A refractive index sensor based on micro-nano fiber with chirped fiber Bragg grating embedded for a microfluidic chip

Abstract

A refractive index (RI) sensor based on micro-nano fiber (MN-fiber) with chirped fiber Bragg grating (CFBG) Fabry–Perot cavity (FP-cavity) for a microfluidic chip has been proposed. A single-mode fiber is drawn by hydrogen flame heading come into MN-fiber. Two CFBGs are written into this MN-fiber by the ultraviolet (UV) laser mask exposure method. One is at the tapered region, another is at the micro-nano region. Then a micro-nano fiber with chirped fiber Bragg grating (MN-CFBGs) FP-cavity sensor is formed. The Bragg reflection wavelengths of two CFBGs are 1620 nm, 3-dB bandwidth are above 50 nm. The reflectance of two CFBGs are 70% and 99%, respectively.
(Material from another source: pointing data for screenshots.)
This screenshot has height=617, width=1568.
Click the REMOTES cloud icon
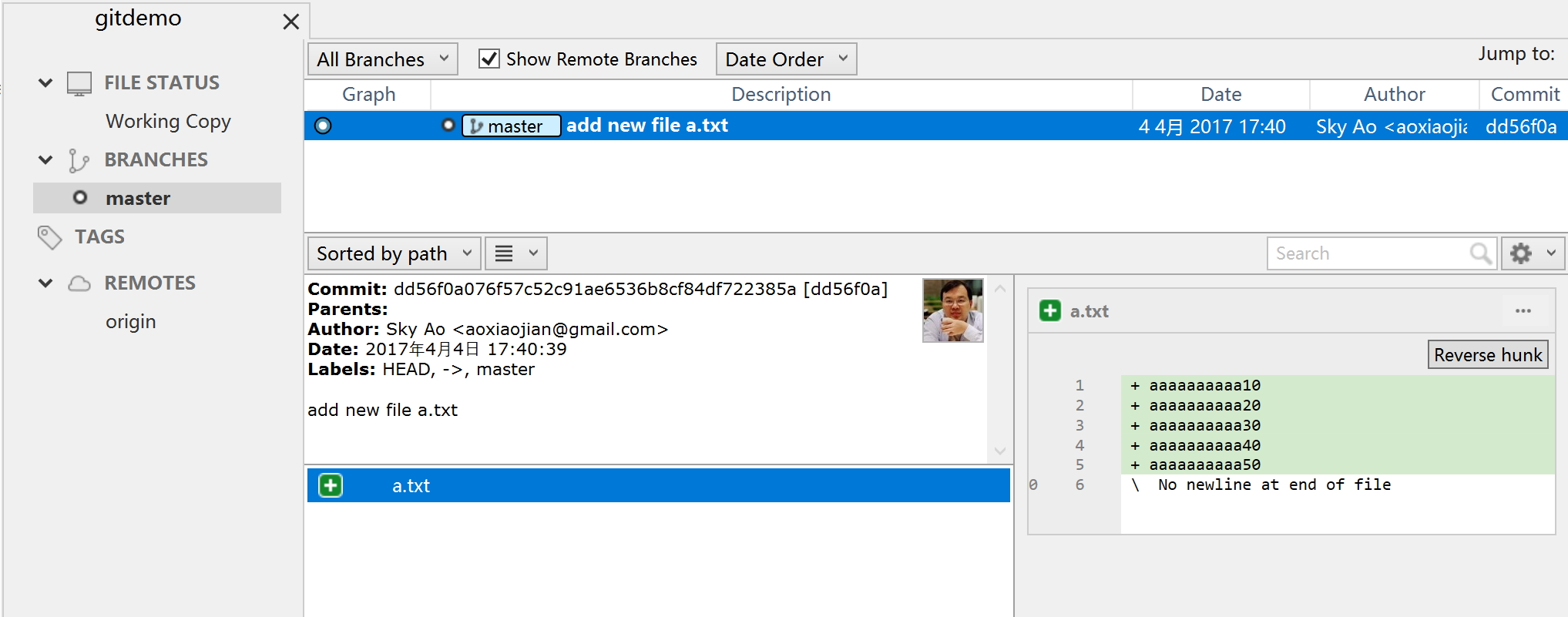79,283
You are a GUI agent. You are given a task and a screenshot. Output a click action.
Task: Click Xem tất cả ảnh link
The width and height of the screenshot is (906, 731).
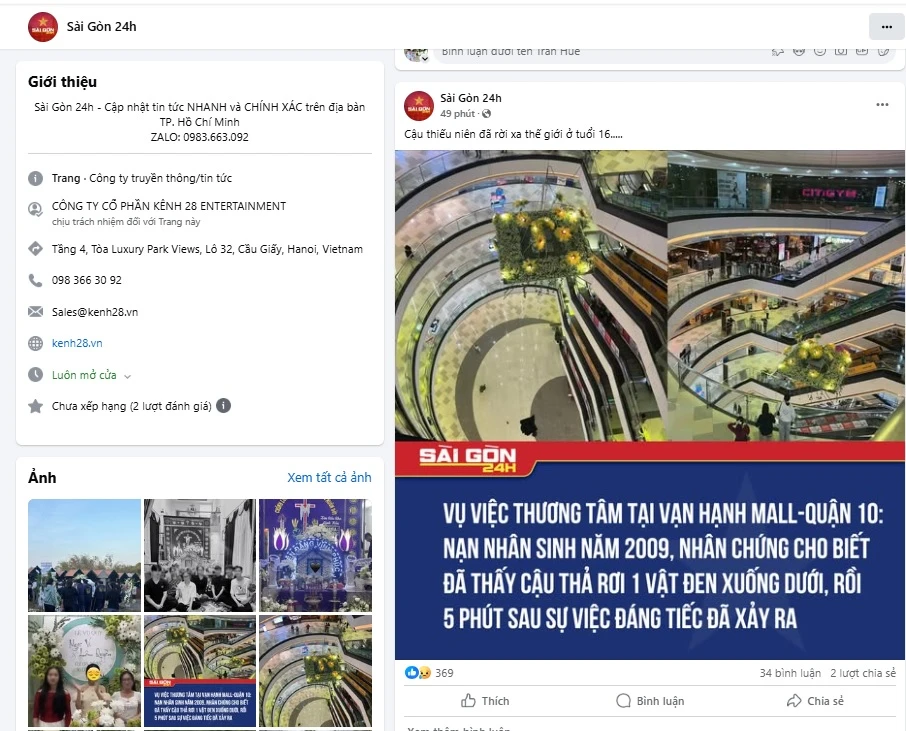click(x=329, y=477)
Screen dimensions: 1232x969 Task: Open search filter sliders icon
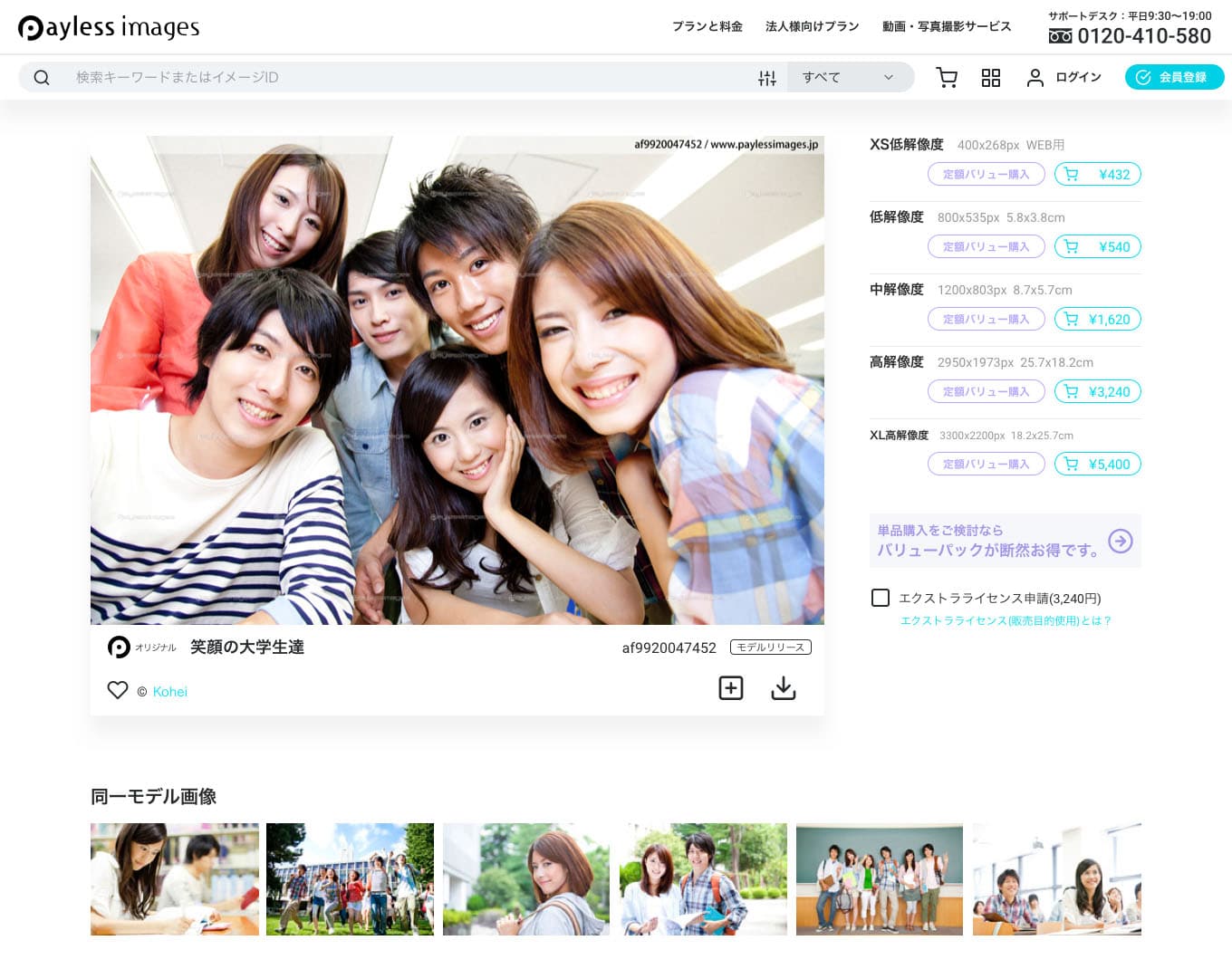[x=767, y=78]
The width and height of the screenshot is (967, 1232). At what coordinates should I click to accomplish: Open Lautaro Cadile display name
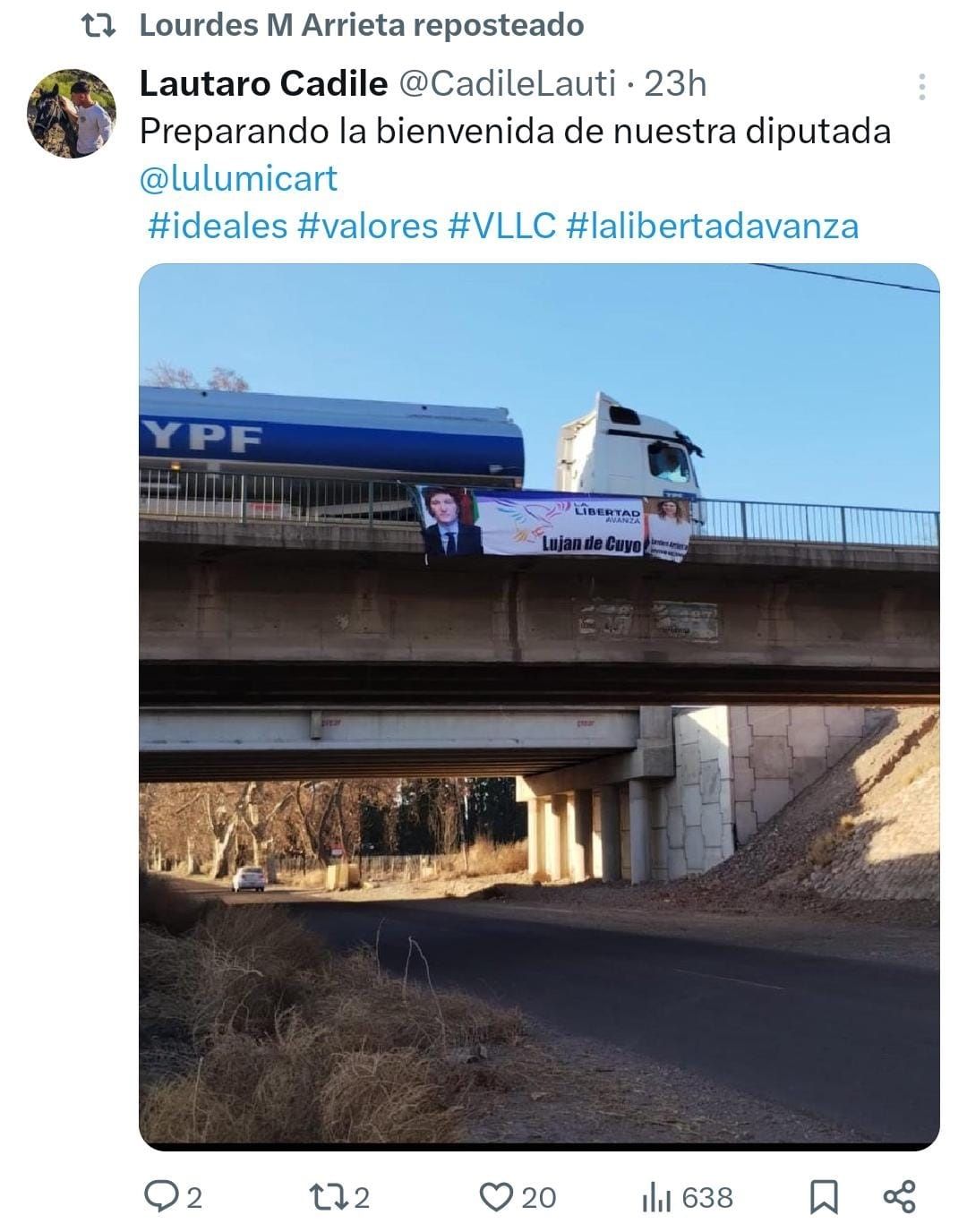coord(263,83)
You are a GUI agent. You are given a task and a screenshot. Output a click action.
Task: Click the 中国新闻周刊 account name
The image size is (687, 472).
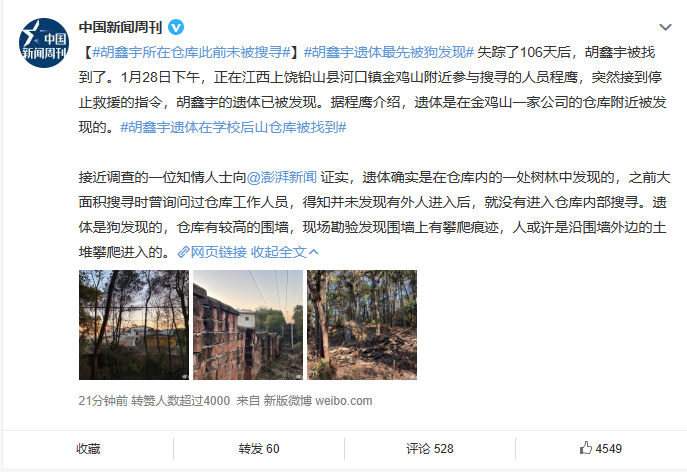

The effects of reflectivity and bandwidth of the CFBGs FP-cavity, diameter and length of MN-fiber with this sensor’s optical properties are analysed is and discussed. This sensor is embedded in a microfluidic chip and the MN-fiber region is immersion microfluid in different channels. The experimental results show that refractive index sensitivity of the sensor is –986 nm/refractive index unit (RIU), and the signal of the sensor has little noise. The CFBG-FP sensor not only has high sensitivity and lager measurement range, but also high contrast resonance signal and stability.